Look What I Made: Candied Pecans Recipe

Candied Pecans (photos by Travis Awalt)

There’s a reason why the pecan tree is the official state tree. (Mob connections, maybe?) They’re also located, conveniently enough, all over*- including a gigantic pair right behind my apartment.

Gettin' toasty...

As it happens, I like pecans. Last fall, I thought, “My god, I am so smart. Pecan trees yield pecans. I’ll forage for pecans by picking them up off of my patio!  Goodbye outrageous pecan costs, hello savings!”

Alone, they're just a bunch of stupid ingredients, but together...

Late in October when the husks started splitting open and pecans started dropping to the ground, I gathered a ton of them. “A bumper crop,” I thought, “and it shall last me nigh into the summer.” I was living off the land.** (At least as far as pecans were concerned.) Boosh.


Everybody just cool out.

The problem was – compared to normal pecans – these were small, malnourished-looking pecans.*** They were grubby little street urchin pecans. If you succeeded in cracking one open without smashing half or all of it to bits, they tasted fine, but a sorry, sad nut overall.

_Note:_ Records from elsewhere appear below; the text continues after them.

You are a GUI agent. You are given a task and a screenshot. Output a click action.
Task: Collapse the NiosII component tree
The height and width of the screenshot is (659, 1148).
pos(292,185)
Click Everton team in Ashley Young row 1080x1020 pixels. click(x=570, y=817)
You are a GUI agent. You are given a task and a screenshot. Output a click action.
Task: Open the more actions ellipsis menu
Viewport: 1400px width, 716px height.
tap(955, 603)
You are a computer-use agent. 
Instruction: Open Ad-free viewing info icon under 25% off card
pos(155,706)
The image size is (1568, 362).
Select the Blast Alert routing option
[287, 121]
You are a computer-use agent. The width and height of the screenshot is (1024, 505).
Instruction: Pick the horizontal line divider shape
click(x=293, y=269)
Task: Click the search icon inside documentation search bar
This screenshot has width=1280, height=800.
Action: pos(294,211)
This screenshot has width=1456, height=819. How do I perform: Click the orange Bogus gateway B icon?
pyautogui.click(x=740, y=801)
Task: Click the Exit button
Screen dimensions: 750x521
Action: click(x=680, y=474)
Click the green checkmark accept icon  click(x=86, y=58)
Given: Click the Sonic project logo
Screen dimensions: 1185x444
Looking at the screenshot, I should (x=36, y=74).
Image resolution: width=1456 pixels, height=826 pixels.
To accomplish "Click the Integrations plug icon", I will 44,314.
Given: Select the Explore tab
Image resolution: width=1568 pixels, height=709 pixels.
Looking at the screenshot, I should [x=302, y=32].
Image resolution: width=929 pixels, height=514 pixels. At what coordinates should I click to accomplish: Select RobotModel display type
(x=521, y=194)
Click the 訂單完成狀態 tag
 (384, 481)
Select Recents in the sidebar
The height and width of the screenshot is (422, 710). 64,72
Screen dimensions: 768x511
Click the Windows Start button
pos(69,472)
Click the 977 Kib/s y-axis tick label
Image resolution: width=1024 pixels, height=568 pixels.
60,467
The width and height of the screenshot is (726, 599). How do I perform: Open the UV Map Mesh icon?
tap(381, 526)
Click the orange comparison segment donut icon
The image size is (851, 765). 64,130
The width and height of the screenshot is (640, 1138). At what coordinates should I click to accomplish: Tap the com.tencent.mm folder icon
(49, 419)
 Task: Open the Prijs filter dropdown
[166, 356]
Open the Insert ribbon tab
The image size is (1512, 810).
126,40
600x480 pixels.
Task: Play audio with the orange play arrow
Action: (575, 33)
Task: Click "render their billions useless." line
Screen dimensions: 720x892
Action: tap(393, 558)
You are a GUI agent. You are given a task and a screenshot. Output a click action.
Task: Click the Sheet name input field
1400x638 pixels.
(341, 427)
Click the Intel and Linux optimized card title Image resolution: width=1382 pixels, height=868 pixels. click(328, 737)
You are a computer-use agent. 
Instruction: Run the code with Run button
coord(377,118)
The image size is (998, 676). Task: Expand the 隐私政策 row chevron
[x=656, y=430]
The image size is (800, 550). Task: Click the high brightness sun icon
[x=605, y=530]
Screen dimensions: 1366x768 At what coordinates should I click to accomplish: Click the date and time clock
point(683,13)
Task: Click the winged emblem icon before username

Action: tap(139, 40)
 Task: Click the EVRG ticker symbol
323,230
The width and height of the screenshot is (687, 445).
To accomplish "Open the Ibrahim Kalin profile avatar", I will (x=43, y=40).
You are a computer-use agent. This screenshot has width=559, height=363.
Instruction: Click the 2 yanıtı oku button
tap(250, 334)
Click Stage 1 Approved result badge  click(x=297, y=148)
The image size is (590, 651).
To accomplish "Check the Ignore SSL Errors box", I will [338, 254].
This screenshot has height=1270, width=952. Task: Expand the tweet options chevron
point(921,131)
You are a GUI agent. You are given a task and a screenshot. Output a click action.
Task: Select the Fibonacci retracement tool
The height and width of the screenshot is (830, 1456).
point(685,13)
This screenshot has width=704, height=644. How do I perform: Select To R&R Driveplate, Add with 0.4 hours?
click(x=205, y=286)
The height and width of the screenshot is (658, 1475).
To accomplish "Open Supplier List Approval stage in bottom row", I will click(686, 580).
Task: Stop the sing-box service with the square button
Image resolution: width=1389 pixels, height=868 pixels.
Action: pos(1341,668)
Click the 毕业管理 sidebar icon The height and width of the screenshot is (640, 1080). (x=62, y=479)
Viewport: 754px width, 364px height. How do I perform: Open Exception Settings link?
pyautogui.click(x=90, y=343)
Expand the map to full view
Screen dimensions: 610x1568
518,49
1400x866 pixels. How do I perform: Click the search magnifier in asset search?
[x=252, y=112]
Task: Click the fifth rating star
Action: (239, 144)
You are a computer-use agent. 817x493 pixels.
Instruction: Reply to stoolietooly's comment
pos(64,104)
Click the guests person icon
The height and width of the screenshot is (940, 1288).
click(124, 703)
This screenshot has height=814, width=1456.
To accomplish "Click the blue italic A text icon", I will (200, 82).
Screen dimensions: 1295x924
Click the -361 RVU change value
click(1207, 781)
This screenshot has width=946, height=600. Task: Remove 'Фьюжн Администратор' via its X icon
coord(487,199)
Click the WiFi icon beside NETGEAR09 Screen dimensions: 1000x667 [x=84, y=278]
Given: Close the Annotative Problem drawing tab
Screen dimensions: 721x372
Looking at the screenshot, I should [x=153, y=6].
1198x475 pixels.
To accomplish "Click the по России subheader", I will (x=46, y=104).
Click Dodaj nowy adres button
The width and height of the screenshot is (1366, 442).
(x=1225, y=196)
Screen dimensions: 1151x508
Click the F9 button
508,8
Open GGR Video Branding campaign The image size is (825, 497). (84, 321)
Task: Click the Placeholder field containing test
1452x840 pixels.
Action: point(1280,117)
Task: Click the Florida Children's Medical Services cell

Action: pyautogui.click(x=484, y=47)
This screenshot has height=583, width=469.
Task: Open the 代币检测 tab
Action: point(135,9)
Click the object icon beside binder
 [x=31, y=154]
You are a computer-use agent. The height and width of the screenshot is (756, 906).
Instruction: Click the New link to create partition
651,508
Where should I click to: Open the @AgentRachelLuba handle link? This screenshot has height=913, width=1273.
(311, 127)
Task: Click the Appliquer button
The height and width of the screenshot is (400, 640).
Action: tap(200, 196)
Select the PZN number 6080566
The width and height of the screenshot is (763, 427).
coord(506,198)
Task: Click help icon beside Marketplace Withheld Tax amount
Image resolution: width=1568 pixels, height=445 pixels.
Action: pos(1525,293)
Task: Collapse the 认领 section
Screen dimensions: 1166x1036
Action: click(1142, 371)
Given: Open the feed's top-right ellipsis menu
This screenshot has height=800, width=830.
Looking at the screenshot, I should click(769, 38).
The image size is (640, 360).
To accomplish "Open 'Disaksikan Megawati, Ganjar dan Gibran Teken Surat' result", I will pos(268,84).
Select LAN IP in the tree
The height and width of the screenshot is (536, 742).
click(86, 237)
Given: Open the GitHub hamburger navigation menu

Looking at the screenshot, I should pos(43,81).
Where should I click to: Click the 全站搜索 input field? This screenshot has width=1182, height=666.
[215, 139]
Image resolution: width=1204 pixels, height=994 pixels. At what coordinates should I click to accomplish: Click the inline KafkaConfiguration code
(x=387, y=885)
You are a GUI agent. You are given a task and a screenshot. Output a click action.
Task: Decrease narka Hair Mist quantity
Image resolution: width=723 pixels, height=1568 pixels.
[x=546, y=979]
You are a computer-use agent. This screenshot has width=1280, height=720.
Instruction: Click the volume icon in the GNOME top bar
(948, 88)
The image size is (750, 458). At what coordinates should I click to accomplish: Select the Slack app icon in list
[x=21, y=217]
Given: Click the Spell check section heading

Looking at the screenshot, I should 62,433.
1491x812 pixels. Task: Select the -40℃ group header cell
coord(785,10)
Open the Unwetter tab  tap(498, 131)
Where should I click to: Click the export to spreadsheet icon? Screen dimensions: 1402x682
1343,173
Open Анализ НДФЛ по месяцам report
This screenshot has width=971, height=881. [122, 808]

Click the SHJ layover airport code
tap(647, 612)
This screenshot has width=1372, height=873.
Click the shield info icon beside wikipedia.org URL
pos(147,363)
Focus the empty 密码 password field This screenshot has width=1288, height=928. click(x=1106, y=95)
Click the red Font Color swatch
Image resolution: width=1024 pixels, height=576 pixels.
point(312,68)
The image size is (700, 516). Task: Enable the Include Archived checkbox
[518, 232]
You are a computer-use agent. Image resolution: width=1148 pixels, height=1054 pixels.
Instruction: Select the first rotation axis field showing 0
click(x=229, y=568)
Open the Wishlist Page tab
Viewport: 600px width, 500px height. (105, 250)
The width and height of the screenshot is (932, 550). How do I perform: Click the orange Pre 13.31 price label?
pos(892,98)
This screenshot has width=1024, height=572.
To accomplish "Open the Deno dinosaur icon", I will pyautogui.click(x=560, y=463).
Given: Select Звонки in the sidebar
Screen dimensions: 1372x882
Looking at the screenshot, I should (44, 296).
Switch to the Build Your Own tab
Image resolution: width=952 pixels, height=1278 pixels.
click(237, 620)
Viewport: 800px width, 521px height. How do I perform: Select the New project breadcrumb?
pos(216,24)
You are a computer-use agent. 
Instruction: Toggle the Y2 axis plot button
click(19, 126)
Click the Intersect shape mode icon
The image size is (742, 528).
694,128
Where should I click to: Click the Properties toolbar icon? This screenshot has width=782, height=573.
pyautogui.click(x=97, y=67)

Lesson learned: Foraging is dumb. I bought the pecans for this recipe at the grocery store like a smart person. Easy recipe, versatile result. Blah, blah, blah… enjoy.

Candied Pecans


2 cups pecan halves
scant 1/2 cup brown sugar
1/4 cup water
pat of butter
tsp cinnamon
1/2 tsp chili powder
1/2 tsp cayenne powder
coarse salt


1. Toast the pecan pieces over medium low heat until dark and fragrant, 4-5 minutes. Stir them around every 30 seconds or so. Nuts are delicate and they scorch easily, so you want to keep them moving. Let them cool to room temperature and place in a bowl.

2. Over medium high heat, stir together brown sugar, water, cinnamon, chili powder, cayenne and butter. Stir constantly for 4-5 minutes, until the wake left by stirring leaves wispy threads (just keep stirring, it’s exactly what it sounds like).

3. Pour mixture over toasted pecans. Gently stir until pecans are well coated. Pour out onto a cookie sheet lined with parchment or wax paper (finally, a use for wax paper!) to cool, separating any pieces that are stuck together. Sprinkle with coarse salt.

4. Your journey may end at step three. Mine did not. After cooling down for over an hour, my pecans were still quite sticky. Five minutes in a 300 degree oven and another few minutes of cooling down fixed that.

Spinach salad with candied pecans

* Or at least they are in the older parts of DFW- a lot of the ‘burbs are a flora-free-for-all.

** And maybe more importantly, I was sticking it to slacker, freeloader squirrels.

*** Which is so strange to me, because I know if there’s one thing I think of when I think of East Dallas, it’s the nutrient rich soil.


  • ELH

    Remember how it didn’t rain at all last summer and how it was an unholy degree of hot? Guess what, that keeps plants from growing particularly well leading to things like sad pecans. They are probably better this year and not as stale as the ones you bought at the store.

  • Christine Rogers

    I loved this story and photos/captions and can’t wait to try this recipe. We have a ton of pecan trees near us and have successfully foraged in years past. Last fall was different, we also suspect due to the drought. We have higher hopes this year, especially because now the kids are old enough to be our family foragers! Thanks for this post.

  • travis awalt

    @ELH I demand to know how much the foraged pecans are paying you to make excuses on their behalf!! Sadly, this year’s crop isn’t looking much better.

  • Noonie McWhorter

    But don’t pecan trees only fruit every other year?